▶ _Fragment źródłowy_
+++++

Jakie są bezpieczne i sprawiedliwe granice systemu ziemskiego, pozwalające na funkcjonowanie na Ziemi gatunku ludzkiego i wszystkich jego przedstawicieli? Ślad, jaki odcisnęliśmy na środowisku naszej planety jest na tyle duży, że prawie każdą z nich znacząco przekroczyliśmy. Nowe badanie (Rockström i in., 2023) pokazuje, że postrzeganie kryzysów środowiskowych wyłącznie z perspektywy całej planety jest niewystarczające.
Nasilająca się zmiana klimatu to jedno z największych zagrożeń środowiskowych dla przyszłości gatunku ludzkiego i rosnące zagrożenie dla jego teraźniejszości. Nie oznacza to jednak, że jeśli przestaniemy emitować gazy cieplarniane, skończymy też destabilizować warunki, dzięki którym nasza cywilizacja mogła się rozwinąć.
Kryzysów środowiskowych, którymi należy się przejmować, jest więcej. Zwłaszcza jeśli spojrzymy na nie z perspektywy nie tylko całej Ziemi, lecz jej konkretnych obszarów. I z perspektywy nie tylko gatunku ludzkiego ogółem, lecz każdej społeczności i każdego człowieka osobno.
Ludzkość w antropocenie
40% obszarów lądowych przestało już należycie spełniać swoje funkcje ekologiczne (takie jak podtrzymywanie obiegu energii i składników odżywczych, by możliwe było przetrwanie kolejnych pokoleń roślin i zwierząt). Do tego połowa naturalnych ekosystemów została już przez człowieka zmieniona, a połowa zasobów wody gruntowej nie jest regularnie odbudowywana. To alarmujące wnioski z przełomowego badania, które opublikowała w Nature międzynarodowa grupa naukowców z Earth Commission (więcej o autorach piszemy na końcu tekstu).
„Ludzkość wkroczyła w antropocen” – podnoszą autorzy na początku opracowania (Rockström i in., 2023). I dodają, że z powodu działalności człowieka system ziemski znalazł się na trajektorii „gwałtownie oddalającej się” od stabilnego klimatu holocenu z ostatnich 12 000 lat. Czyli jedynego stanu, „w przypadku którego mamy dowody, że może podtrzymać funkcjonowanie świata, jaki znamy”.

+++++

Dane wskazywania celu
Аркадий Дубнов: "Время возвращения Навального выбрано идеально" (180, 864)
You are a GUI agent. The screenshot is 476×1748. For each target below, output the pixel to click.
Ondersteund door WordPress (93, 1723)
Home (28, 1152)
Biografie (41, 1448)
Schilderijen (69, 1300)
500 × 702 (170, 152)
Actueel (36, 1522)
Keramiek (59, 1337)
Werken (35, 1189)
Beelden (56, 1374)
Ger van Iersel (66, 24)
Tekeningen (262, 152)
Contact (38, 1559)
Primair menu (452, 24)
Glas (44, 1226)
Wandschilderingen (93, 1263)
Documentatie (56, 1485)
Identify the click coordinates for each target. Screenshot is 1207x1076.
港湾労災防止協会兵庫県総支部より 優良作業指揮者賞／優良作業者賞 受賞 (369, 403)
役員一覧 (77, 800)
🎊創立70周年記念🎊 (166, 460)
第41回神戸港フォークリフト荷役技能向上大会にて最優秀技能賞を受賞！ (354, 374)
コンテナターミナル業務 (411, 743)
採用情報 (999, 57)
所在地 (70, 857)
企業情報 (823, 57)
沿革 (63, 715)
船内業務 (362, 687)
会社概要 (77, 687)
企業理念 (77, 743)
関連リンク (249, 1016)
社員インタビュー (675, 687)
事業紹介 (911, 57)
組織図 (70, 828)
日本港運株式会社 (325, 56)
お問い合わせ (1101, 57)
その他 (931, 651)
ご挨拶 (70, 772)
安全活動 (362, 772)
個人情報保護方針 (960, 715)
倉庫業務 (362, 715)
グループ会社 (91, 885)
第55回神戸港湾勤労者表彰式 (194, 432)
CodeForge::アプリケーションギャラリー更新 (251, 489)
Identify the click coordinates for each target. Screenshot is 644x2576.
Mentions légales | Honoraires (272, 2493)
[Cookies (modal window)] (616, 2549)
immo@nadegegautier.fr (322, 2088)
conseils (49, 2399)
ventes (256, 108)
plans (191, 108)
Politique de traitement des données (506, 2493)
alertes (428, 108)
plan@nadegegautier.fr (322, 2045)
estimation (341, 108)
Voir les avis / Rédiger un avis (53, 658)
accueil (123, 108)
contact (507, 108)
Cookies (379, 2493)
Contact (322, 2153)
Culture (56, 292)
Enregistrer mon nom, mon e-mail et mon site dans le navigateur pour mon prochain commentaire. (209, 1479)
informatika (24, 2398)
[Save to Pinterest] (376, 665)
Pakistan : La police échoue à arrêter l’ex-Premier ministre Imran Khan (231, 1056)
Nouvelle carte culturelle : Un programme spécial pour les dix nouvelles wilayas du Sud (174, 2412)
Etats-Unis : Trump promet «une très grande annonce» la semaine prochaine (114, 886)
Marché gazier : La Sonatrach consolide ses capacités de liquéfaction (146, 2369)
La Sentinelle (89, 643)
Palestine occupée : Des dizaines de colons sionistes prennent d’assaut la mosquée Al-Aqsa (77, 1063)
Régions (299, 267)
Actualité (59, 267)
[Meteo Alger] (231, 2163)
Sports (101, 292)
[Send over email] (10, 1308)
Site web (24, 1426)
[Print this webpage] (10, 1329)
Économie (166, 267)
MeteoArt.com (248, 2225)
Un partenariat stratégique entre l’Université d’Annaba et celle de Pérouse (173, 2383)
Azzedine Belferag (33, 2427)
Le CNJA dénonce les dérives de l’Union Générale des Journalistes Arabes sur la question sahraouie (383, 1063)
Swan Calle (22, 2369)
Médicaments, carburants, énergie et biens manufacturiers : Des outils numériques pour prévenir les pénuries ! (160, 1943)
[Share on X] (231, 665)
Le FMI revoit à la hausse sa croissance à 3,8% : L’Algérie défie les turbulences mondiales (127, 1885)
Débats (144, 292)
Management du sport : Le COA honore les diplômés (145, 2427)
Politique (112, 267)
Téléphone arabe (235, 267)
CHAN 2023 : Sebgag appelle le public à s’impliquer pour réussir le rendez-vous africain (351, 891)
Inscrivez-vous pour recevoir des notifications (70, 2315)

+++++

▶ _Zestaw zadań_
1. Jaki odsetek obszarów lądowych przestał już należycie spełniać swoje funkcje ekologiczne według tekstu o granicach systemu ziemskiego?
2. Odtwórz wiernie fragment tekstu o granicach systemu ziemskiego, począwszy od słów „Nasilająca się zmiana” aż po słowa „każdego człowieka osobno.”.
3. Przełóż na język angielski zdanie z tekstu o granicach systemu ziemskiego: „Kryzysów środowiskowych, którymi należy się przejmować, jest więcej.”

▶ _Odpowiedzi do zadań_
1. 40% obszarów lądowych.

2.
Nasilająca się zmiana klimatu to jedno z największych zagrożeń środowiskowych dla przyszłości gatunku ludzkiego i rosnące zagrożenie dla jego teraźniejszości. Nie oznacza to jednak, że jeśli przestaniemy emitować gazy cieplarniane, skończymy też destabilizować warunki, dzięki którym nasza cywilizacja mogła się rozwinąć.
Kryzysów środowiskowych, którymi należy się przejmować, jest więcej. Zwłaszcza jeśli spojrzymy na nie z perspektywy nie tylko całej Ziemi, lecz jej konkretnych obszarów. I z perspektywy nie tylko gatunku ludzkiego ogółem, lecz każdej społeczności i każdego człowieka osobno.

3. There are more environmental crises that we should be concerned about.